User Configuration

User Configuration


Overview

User Configuration allows Matillion ETL instance admins to define the user list for that instance, along with some basic permissions for those users. To open the User Configurations pop-up window, click Admin User Configuration in the top right corner of the screen.

The primary decision admins will need to make is what type of security will be used: Internal, External or None.


None

When selecting None, the Matillion ETL instance will essentially provide no control over who can access the Matillion ETL instance. As best practice, this option is never recommended, especially for users whose instances are publicly available.

No User Configuration

No User Configuration


Internal

When selecting Internal, the Matillion ETL instance will use instance-based database of username, passwords and privileges. Users can be added, removed and modified in the Manage Users tab.

Please Note

Via the OpenID Connect Login tab, internal users may also be configured using an OpenID and connected to an internal user profile.

Internal User Configuration

Internal User Configuration

  • Add user: Click + in the bottom left of the pop-up window.

  • User roles: Users can be configured into the following roles:

    • Server Admin: this role allows the user access to the Admin menu and all admin-related features therein.
    • API: this role allows the user to use the Matillion v0 and v1 APIs.
    • Global Project Admin: this role allows the user to read and access all projects on the instance regardless of the project's access settings.

  • Remove user: Click to the right of the relevant user's name.

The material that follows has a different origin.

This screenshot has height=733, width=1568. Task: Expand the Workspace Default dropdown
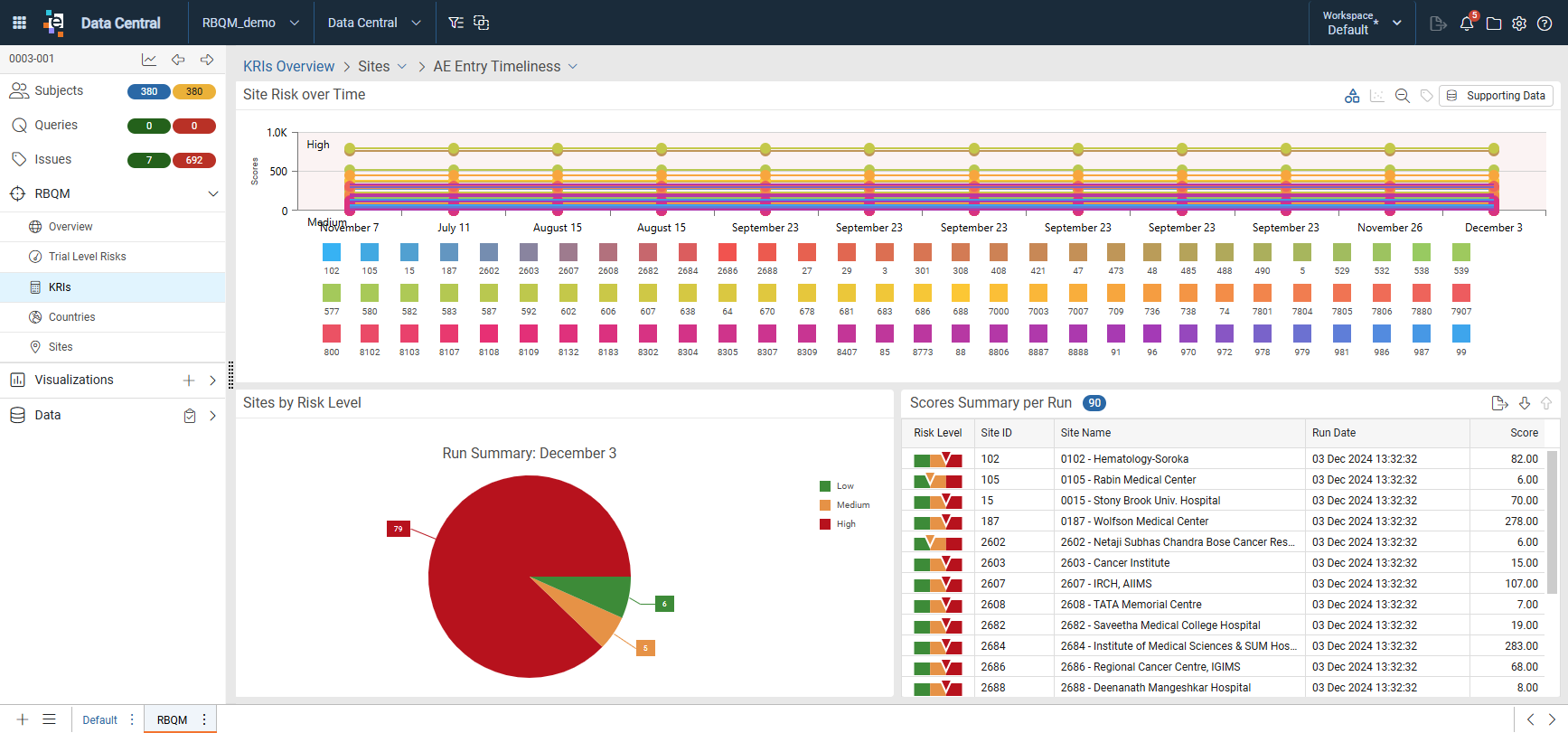point(1361,23)
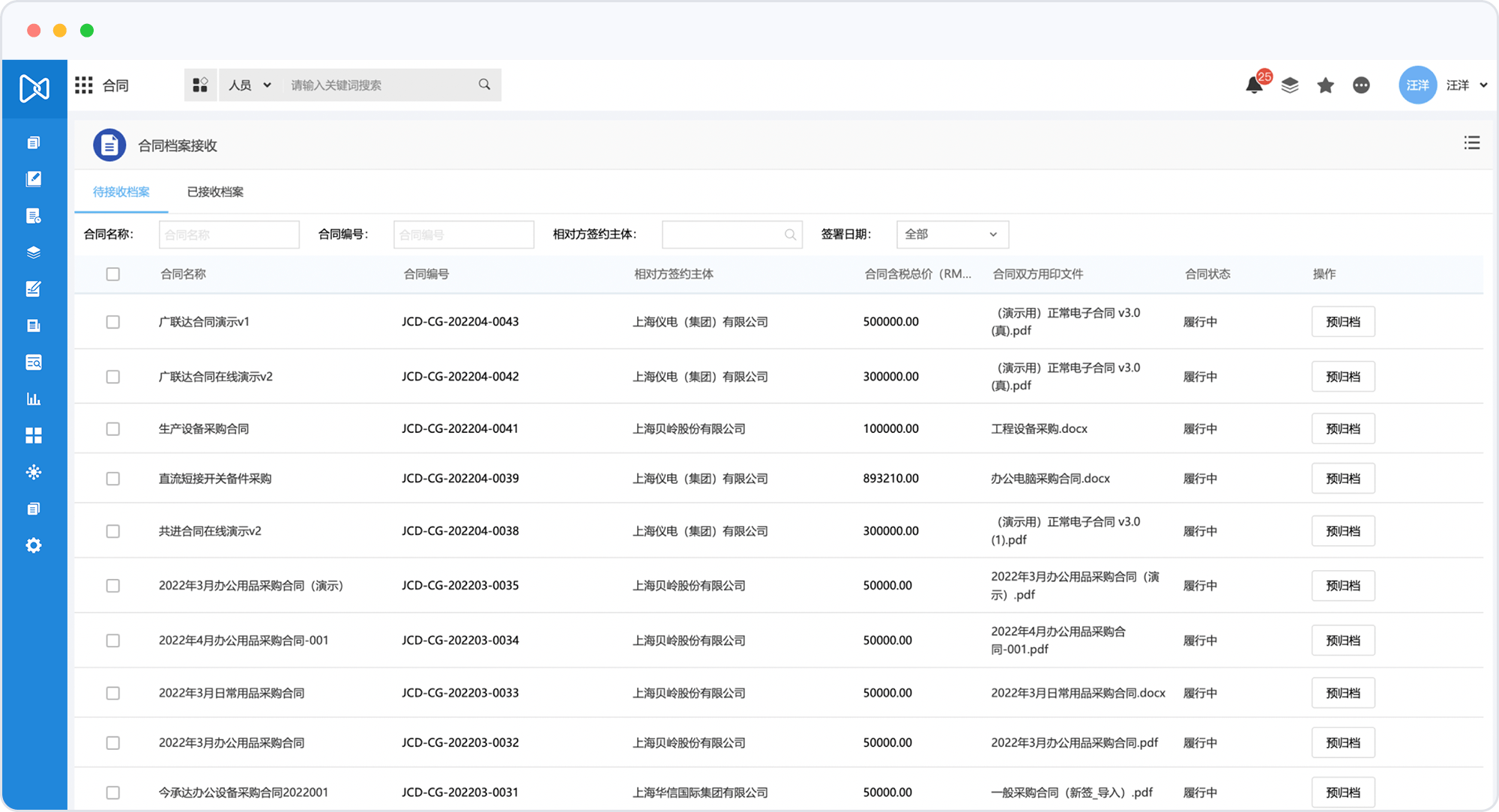This screenshot has height=812, width=1499.
Task: Focus the 合同名称 filter input field
Action: pyautogui.click(x=229, y=234)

  • Change user's password: Click to the right of the relevant user's name. This will open the Add User pop-up window. From here, enter a username and password, as well as selecting any roles the user will be allowed (optional).

    Please Note

    Passwords entered via the User Configuration pop-up window are displayed in plaintext but are stored as SHA512 hashes. If manually editing a password, either via the database or the API, the desired password must be supplied as a SHA512 hash. Plaintext passwords can never recoverable by any means.

Add User

Add User


External

When selecting External, the Matillion ETL instance will link to an existing directory server—for example OpenLDAP (Lightweight Directory Access Protocol) or Microsoft Active Directory.

Please Note

Opting to use External security will prevent existing users configured in Internal security from logging in.

External User Configuration

External User Configuration

  • Add user: Users can be configured by completing the Set Realm Parameters form will allow users to use LDAP integration to grant and prevent access to users on a Matillion ETL instance:

    Parameter Description
    Connection Name The name of a user to make the initial bind to the directory (for Active Directory, include a realm using the form "user@REALM")
    exampleuser@EXAMPLE.COM
    Connection Password The password for the user to make the initial bind to the directory
    Encryption Key A list of KMS keys that the user has access to that are used to encrypt connection passwords
    Connection URL The location of the directory server, using one of the forms below:
    For non-SSL ldap://<hostname>:389 / For SSL ldaps://<hostname>:636
    User Base The part of the directory tree to begin searching for users
    User Search The attribute to search for user names
    Role Base The part of the directory tree to begin searching for groups / roles (often the same place as users)
    Role Name The name of the attribute containing the role name
    Role Search How to find all the roles for a user
    METL Access The role a user must be a member of to gain access to the Matillion ETL application
    METL Server Admin The role a user must be a member of to gain access to the Matillion ETL administration page (this can be different to the METL Role Name)
    METL Global Project Admin The role a user must be a member of to gain access to the Matillion ETL project administration (this can be different to the METL Role Name)
    API The role a user must be a member of to gain access to the Matillion ETL API (this can be different to the METL Role Name)
  • Remove user: Any user that has logged into a Matillion ETL instance is stored in the Access Control List on the Manage Project window and will remain there even after logging out. To remove a user from the Access Control List, click the x to the right of the user's name. If currently logged in, this user will be forced to log out and disconnect from the instance.

Please Note

Once saved, the server will need to be restarted for the configuration to take effect. This can be done by clicking Admin Restart Server in the top right corner of the screen.

Error

If any issues occur during user configuration, please refer to Reverting from External to Internal Security for more details.